US: CEC approves 250 MW Abengoa Mojave solar thermal project

The proposed facility will be constructed on 1,765 acres of private land that had been developed for agricultural purposes. The site is located in San Bernardino County halfway between Barstow and Kramer Junction and 100 miles northeast of Los Angeles. Construction is expected to start in the fourth quarter of this year, with commercial service by the first quarter of 2013.

Proposed by Mojave Solar LLC, a subsidiary of Abengoa Solar Inc., the project will reportedly use parabolic trough technology where parabolic mirrors are used to heat a transfer fluid, which is then used to generate steam. Electricity is produced from the steam expanding through steam turbine generators.
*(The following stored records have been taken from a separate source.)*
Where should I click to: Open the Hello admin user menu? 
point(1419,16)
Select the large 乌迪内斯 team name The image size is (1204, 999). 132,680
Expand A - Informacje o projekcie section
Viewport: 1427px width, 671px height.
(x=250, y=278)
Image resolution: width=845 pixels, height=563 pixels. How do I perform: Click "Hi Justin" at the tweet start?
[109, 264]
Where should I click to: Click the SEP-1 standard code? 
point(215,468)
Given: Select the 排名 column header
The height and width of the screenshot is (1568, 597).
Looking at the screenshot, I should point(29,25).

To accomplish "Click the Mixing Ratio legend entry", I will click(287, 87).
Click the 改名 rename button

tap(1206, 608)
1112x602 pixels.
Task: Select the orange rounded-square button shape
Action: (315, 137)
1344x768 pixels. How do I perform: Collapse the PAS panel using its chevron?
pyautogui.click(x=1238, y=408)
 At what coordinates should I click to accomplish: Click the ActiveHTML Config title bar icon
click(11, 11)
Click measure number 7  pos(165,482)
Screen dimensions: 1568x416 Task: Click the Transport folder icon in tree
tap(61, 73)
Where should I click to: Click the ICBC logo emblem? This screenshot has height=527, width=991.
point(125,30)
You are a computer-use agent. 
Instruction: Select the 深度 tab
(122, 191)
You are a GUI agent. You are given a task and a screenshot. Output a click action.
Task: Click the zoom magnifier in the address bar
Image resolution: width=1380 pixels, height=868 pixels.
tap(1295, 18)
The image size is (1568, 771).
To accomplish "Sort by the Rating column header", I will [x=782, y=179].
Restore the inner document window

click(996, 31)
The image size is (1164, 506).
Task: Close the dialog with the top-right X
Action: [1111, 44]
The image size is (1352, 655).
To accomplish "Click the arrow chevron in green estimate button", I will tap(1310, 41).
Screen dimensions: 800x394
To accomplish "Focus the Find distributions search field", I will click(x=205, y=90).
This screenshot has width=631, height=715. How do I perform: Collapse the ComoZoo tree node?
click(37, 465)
"The Energy Commission, working in collaboration with other state and federal partners, scored another big win for the economy, the environment, and for California’s clean energy future with today’s approval of the Abengoa solar project," said Energy Commissioner Anthony Eggert, who served as the presiding member of the committee that reviewed the plant’s application for certification. "The facility’s 250 MW of clean, renewable energy brings us closer to meeting California’s renewable energy and climate goals while providing hundreds of green jobs."

The Abengoa Mojave Solar Project is among nine large solar thermal projects scheduled to go before the Energy Commission for a decision before the end of the year in order to qualify for federal stimulus dollars. More than 4,300 MW of solar power will be added, if all nine projects are approved.

The eight other high priority projects are: the 250 MW Beacon solar energy project; the 1,000 MW Blythe solar power project; the 850 MW Calico solar project; the 250 MW Genesis solar energy project; the 709 MW Imperial Valley solar project; the 370 MW Ivanpah solar electric generating system project; the 500 MW Palen solar power project; and the 150 MW Rice solar energy project.

On August 25, the full five-member Commission unanimously approved the Beacon Solar Energy Project, the first solar thermal power plant permitted in 20 years. The PMPD for the Abengoa Mojave Solar Project said the facility, as mitigated, will have no significant impacts on the environment and complies with applicable laws, ordinances, regulations, and standards.